Bernard was feeling introspective. He hadn’t touched his Reuben.

“The odds against your existence are staggering, you know,” he said wistfully.

“My existence? Why mine?”

“I’m talking about the universal ‘you,’ you twit,” he rebuked me. “But I do also mean you.” Finally, having said this he seemed to have regained his focus. He picked up the rye bread and took a bite. A little strand of sauerkraut dangled from the corner of his mouth. He looked content.

“Were you going to elaborate, or were you just going to leave me to guess about what you meant.”

“I’m eating,” Bernard said indignantly. So, I waited for Bernard to eat.

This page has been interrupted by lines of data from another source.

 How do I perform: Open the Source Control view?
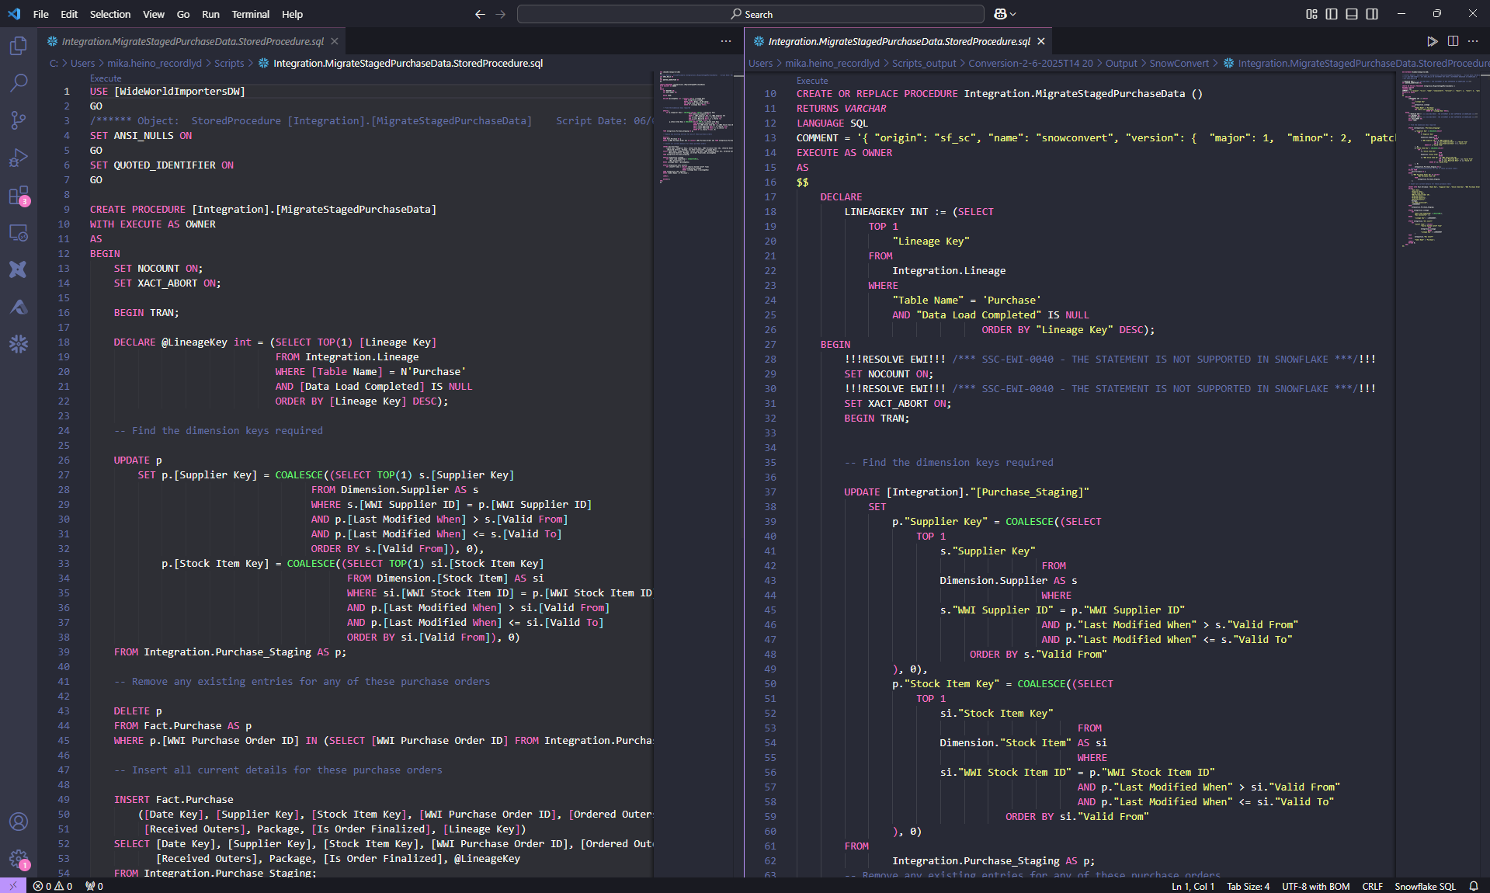coord(19,120)
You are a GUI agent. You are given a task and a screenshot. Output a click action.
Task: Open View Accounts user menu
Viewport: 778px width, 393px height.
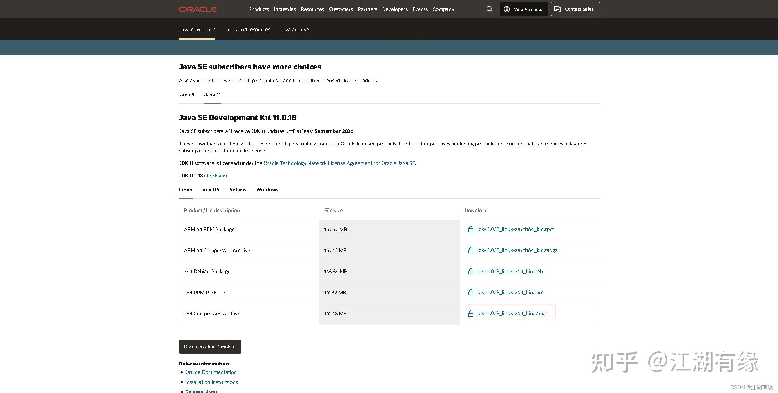pyautogui.click(x=523, y=9)
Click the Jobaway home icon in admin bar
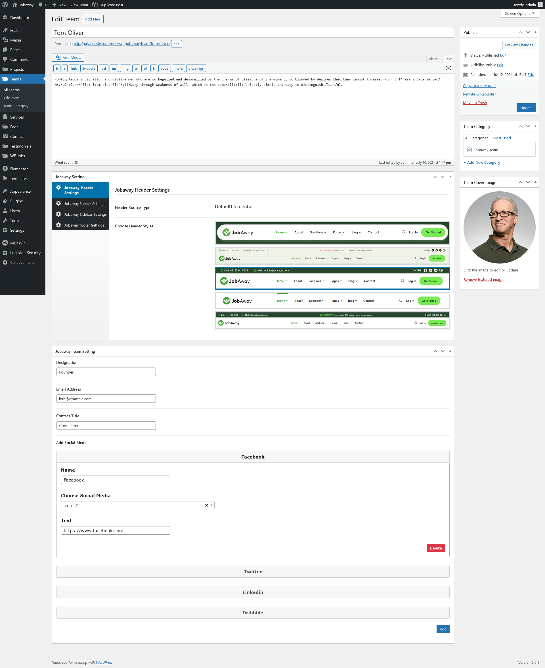Viewport: 545px width, 668px height. click(15, 5)
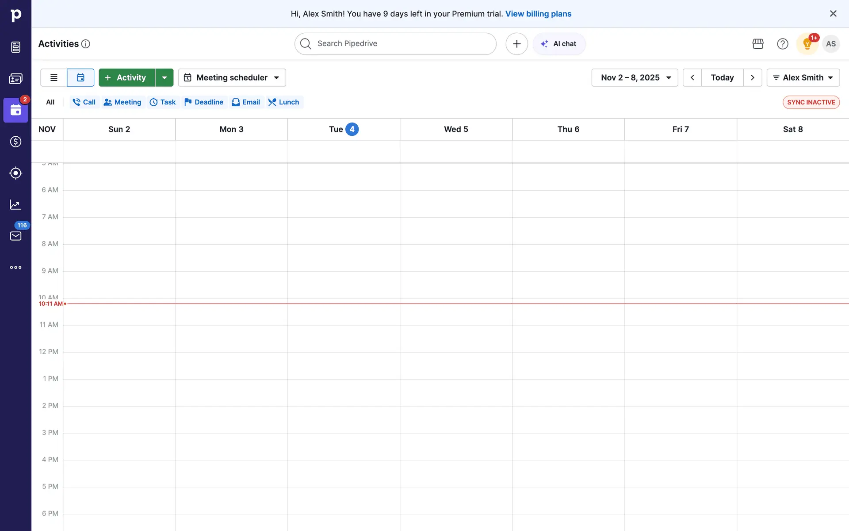This screenshot has width=849, height=531.
Task: Select the Deadline filter tab
Action: (204, 102)
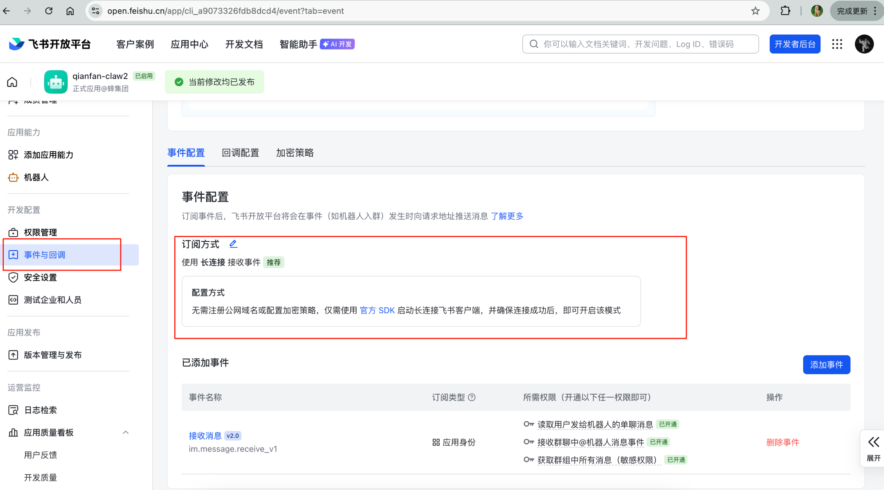Click the qianfan-claw2 robot app icon

(x=56, y=82)
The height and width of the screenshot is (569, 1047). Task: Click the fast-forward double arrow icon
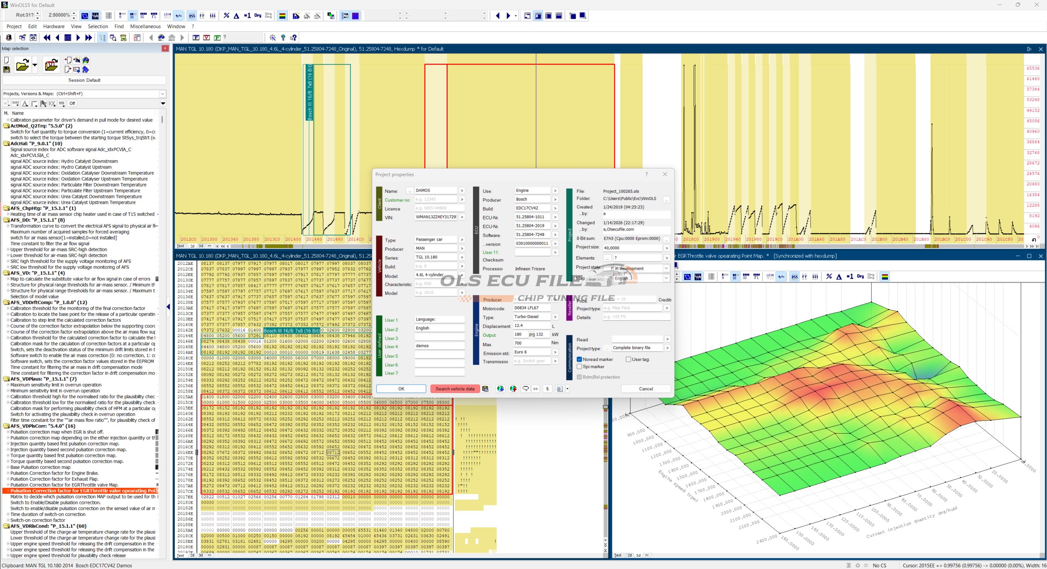pyautogui.click(x=88, y=38)
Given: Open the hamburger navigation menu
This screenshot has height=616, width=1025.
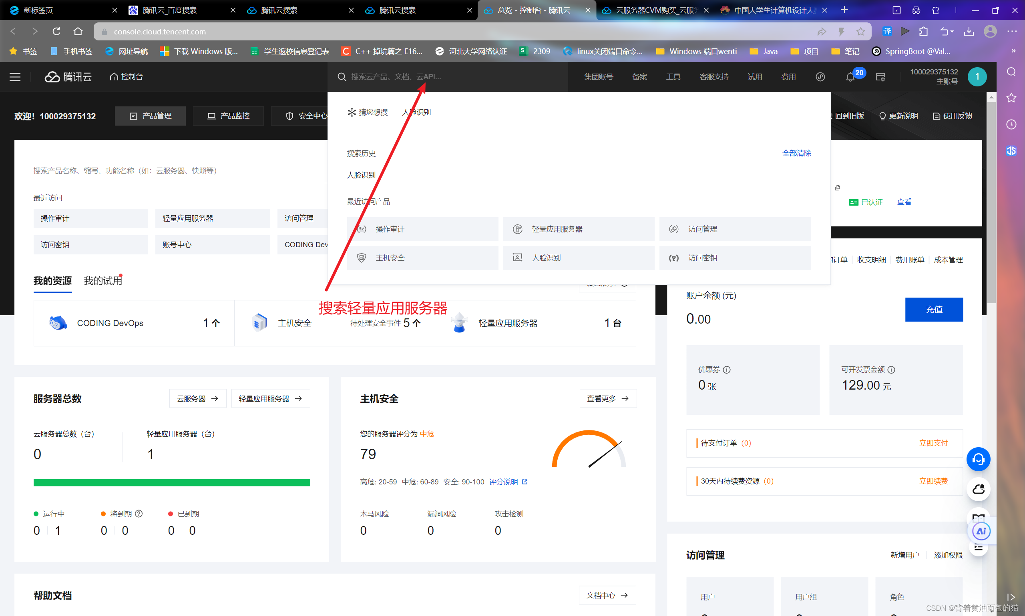Looking at the screenshot, I should (15, 77).
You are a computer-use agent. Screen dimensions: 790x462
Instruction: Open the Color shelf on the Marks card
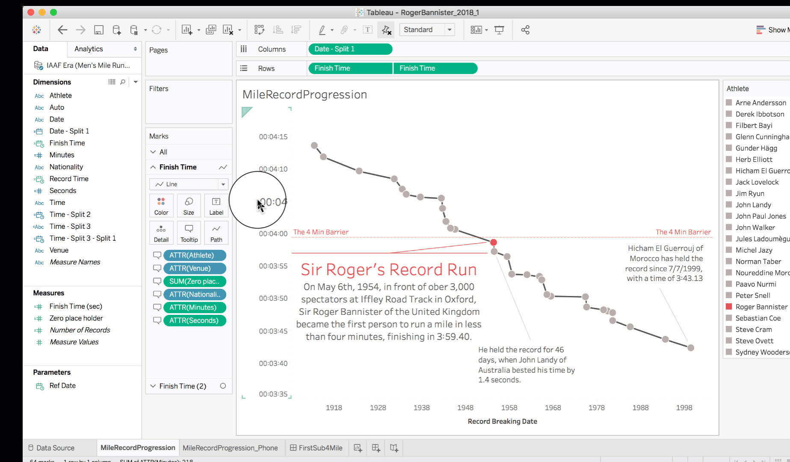(161, 205)
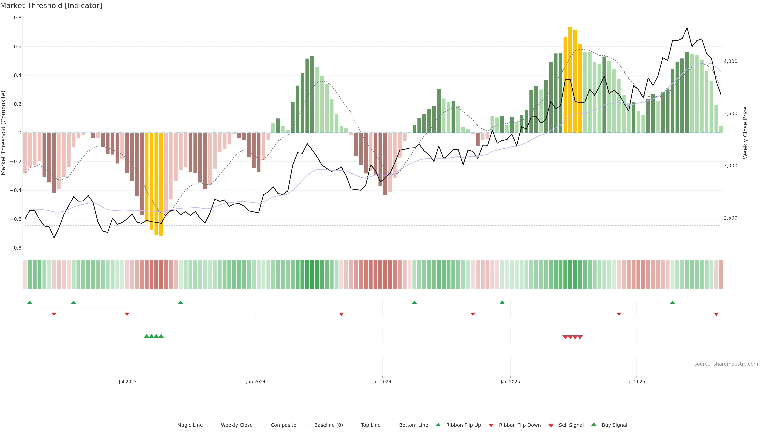Viewport: 768px width, 432px height.
Task: Click first green buy signal triangle marker
Action: coord(146,336)
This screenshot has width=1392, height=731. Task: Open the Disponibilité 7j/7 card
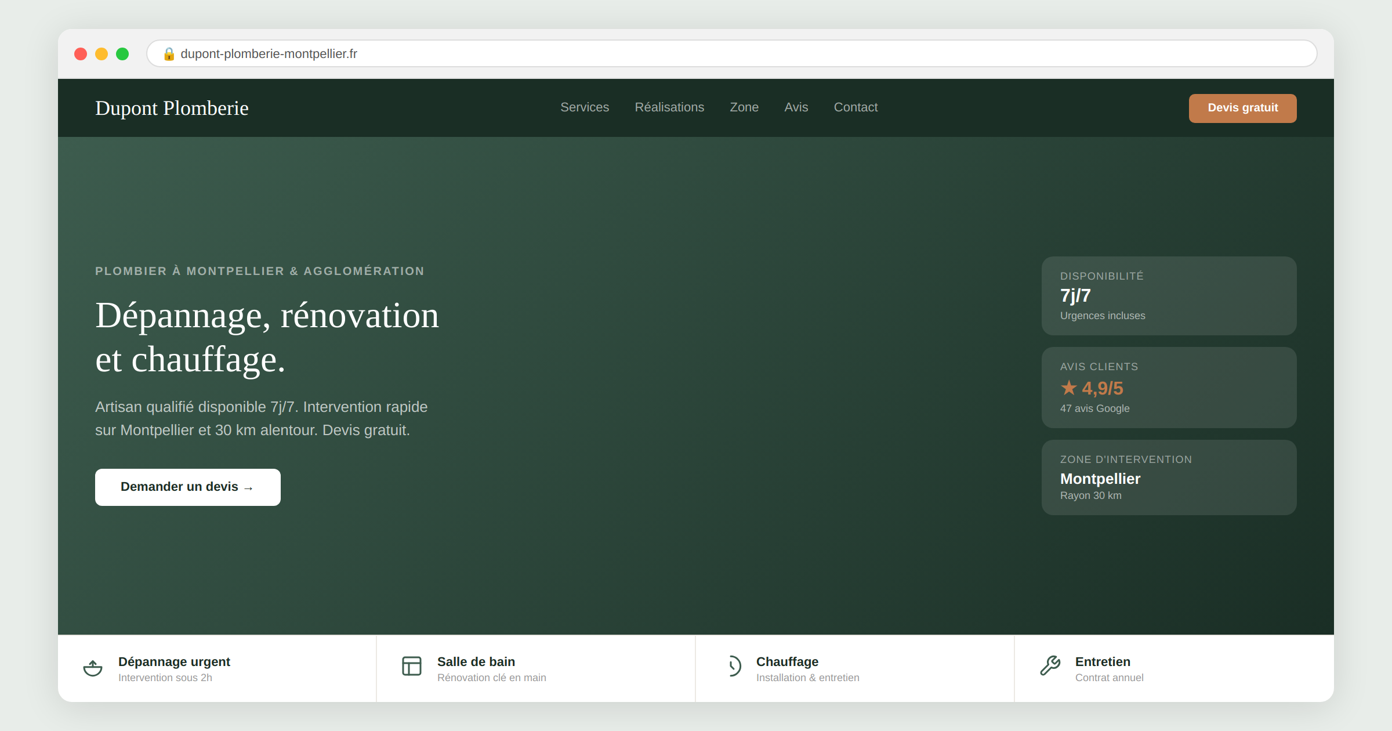click(1169, 296)
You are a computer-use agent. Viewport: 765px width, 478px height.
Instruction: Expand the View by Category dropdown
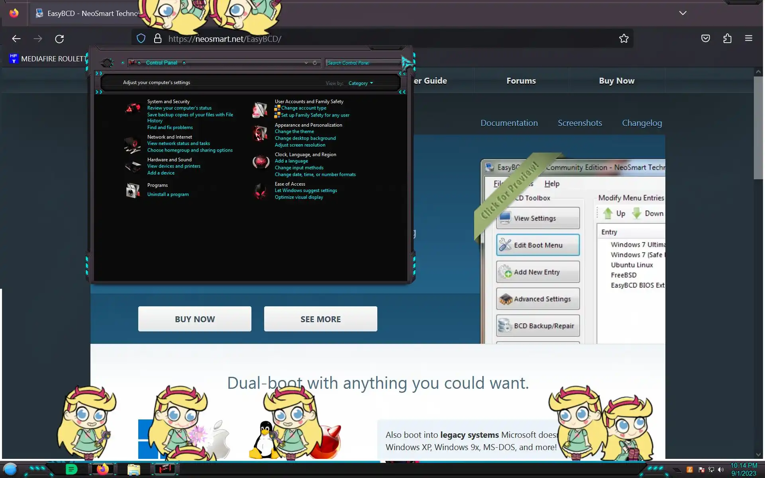coord(361,83)
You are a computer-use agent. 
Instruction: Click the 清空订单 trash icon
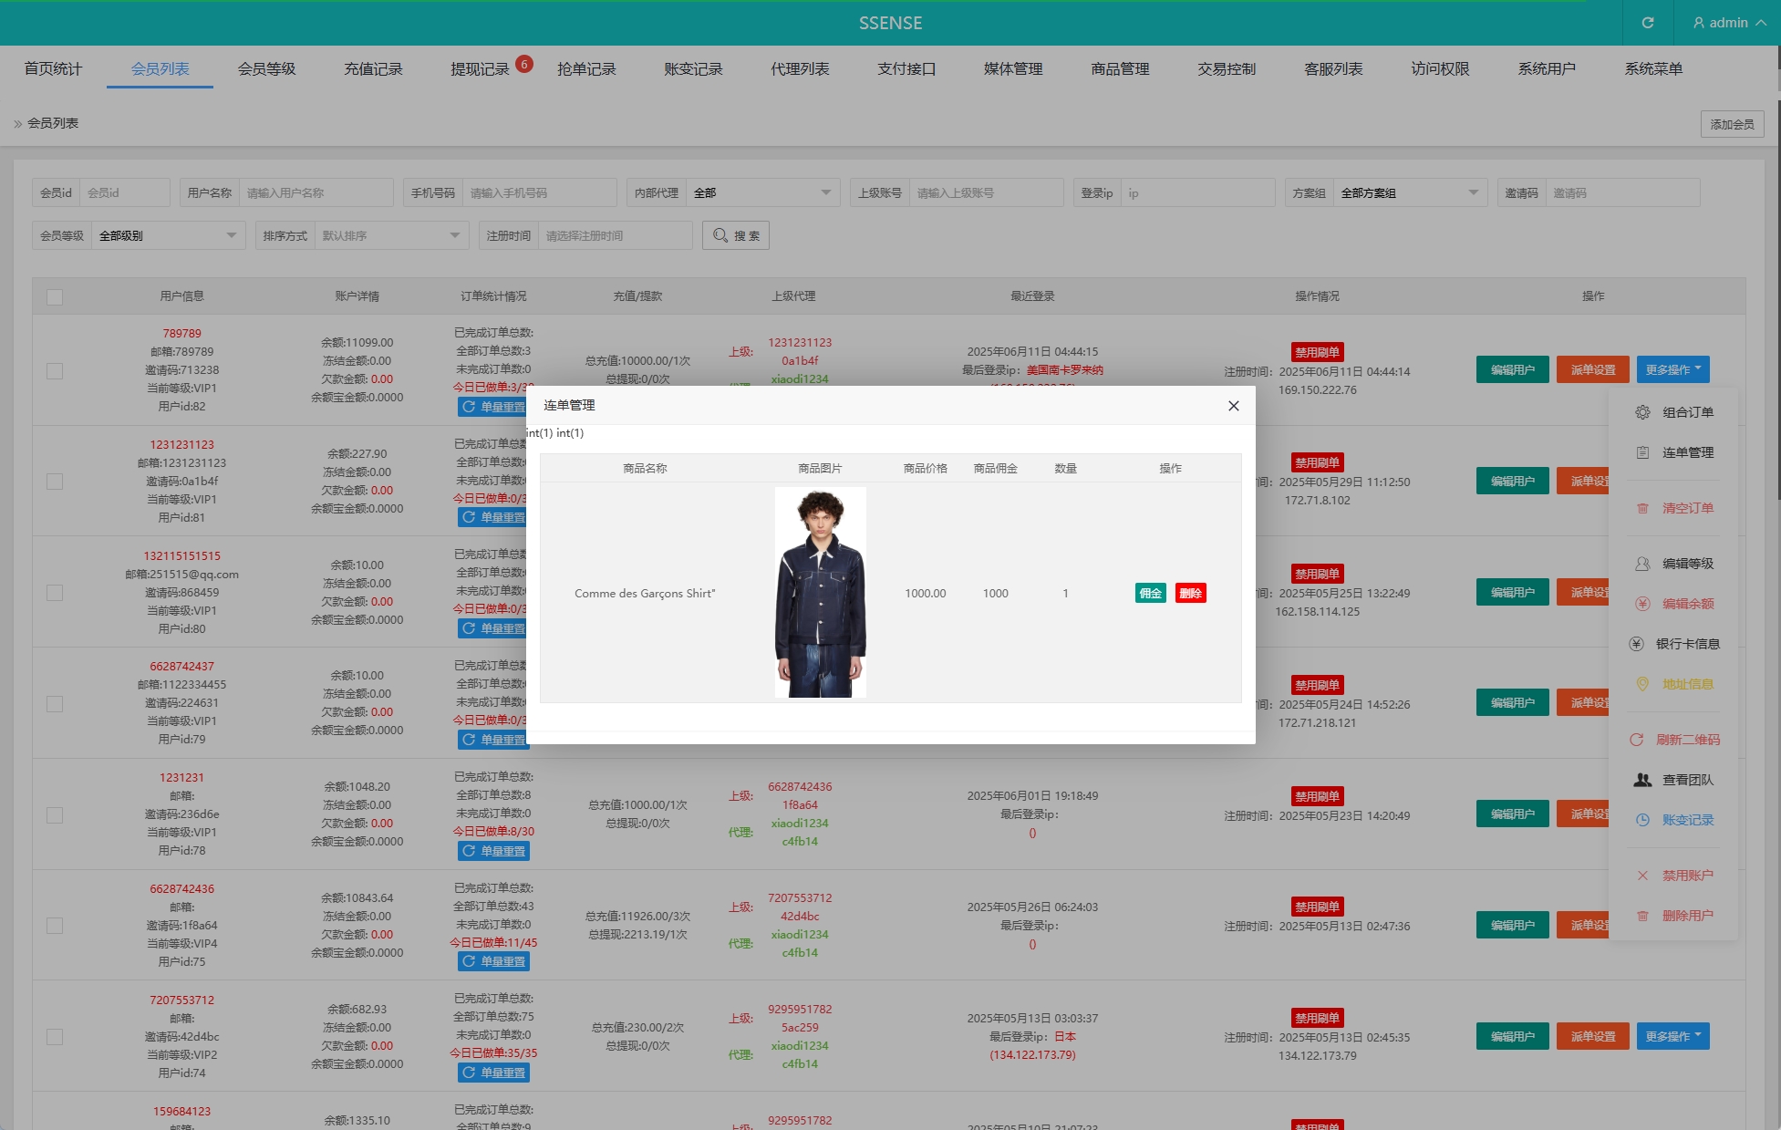coord(1642,508)
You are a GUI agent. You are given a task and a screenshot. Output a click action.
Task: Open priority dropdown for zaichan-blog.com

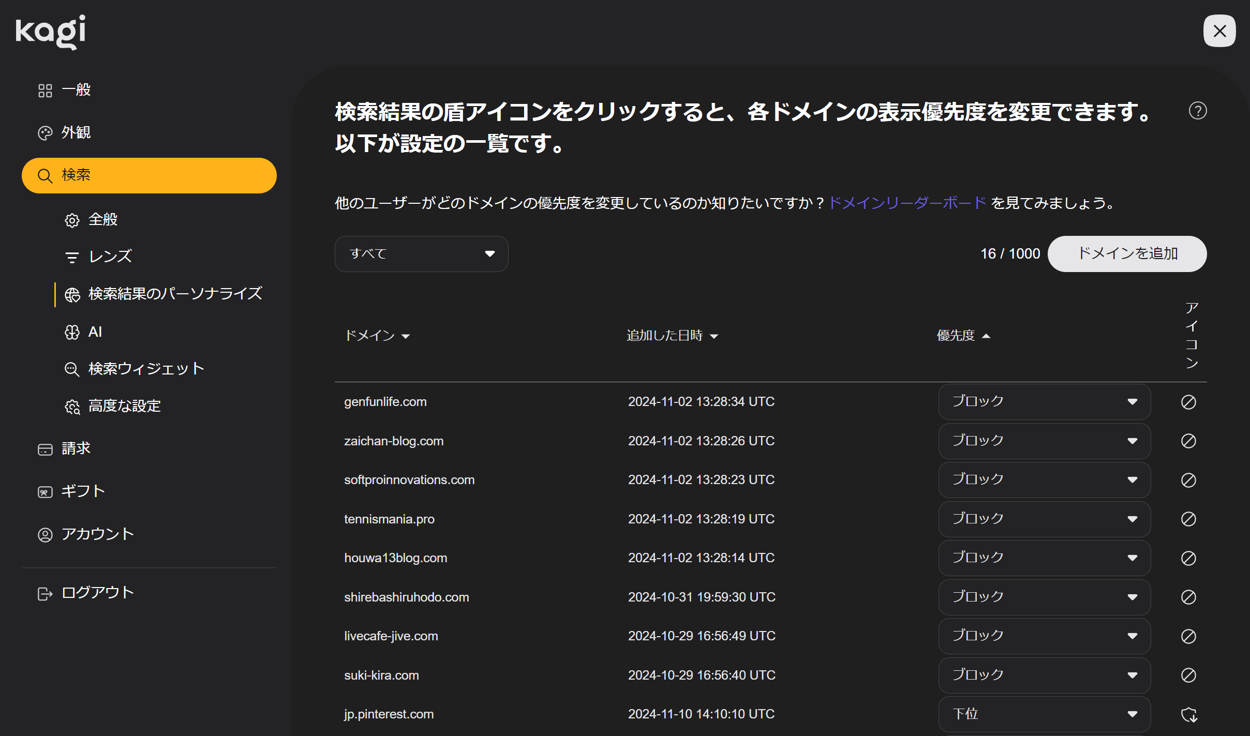point(1044,441)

“The odds against my existence …” I reminded him as he began to stagger at the girth of his deli sandwich.

“are astronomical,” he said.

“Think of the series of improbable events that intervened between you and nonexistence. At least one of your parents – maybe both – probably have a story of missing death by inches before you were conceived. A car accident or a charging bull. Your grandparents, their grandparents, their grandparents … all could tell you stories of their brushes with death if only they were here. And if that is not enough, think of the stories of how they met. How rarely do people instantly fall in love? How easily might even one of the couples upstream from your gene pool have failed to meet or failed to fall in love or lust or whatever galvanized them to action? And if that were not enough – well, think about this. There are from 20 million to a billion sperm in an ejaculate. Think about the odds that the sperm that became you would be the one that won the race to the egg. In each generation! Given all that, how outrageously infinitesimal are the odds of you existing?”

“Wow.”

“Wow indeed,” Bernard emphasized.

“So, what does this mean?”

“Well, the choice about what you make your own life mean is just a microcosm of the choice you have about what you make all of this mean,” Bernard gestured expansively. I was tempted to ask if he was referring to D.Z. Aikens restaurant, but I knew he meant the whole shebang – this whole universe around us. “You can make it mean that your life is destined or you can make it mean that your life is a triumph of the wildly improbable against the inevitable. In either case, I think that you have to take heart.”

“What does it mean I have to do?”

“Nothing. Anything. Everything. Your very existence is already an act of improbability. You might want to revel in that for a while.”

“Or even contemplate the odds against the existence of this very Reuben,” I said, returning my attention to my sandwich. “Think about the odds that this very dollop of mustard would meet with this very slice of pastrami.”

“Now you’re just being stupid,” Bernard said disgustedly. “The point is that we misunderstand miracles. We keep expecting levitating bodies or healing. If you really understand the odds against your existence, or more spectacularly, the odds against the existence of all of this,” he gestured again, “you’ll get the concept of miracle. You’ll see that our expectation of miracles is merely a distraction from the real miracle. It’s unnecessary.”

“So?”

“So live your life with a sense of awe. Treat it like the miracle it is. Don’t wait until you’re 80 to revere what you think of as common.”

I can't say for sure, but I think that Reuben might have been the best I had ever had.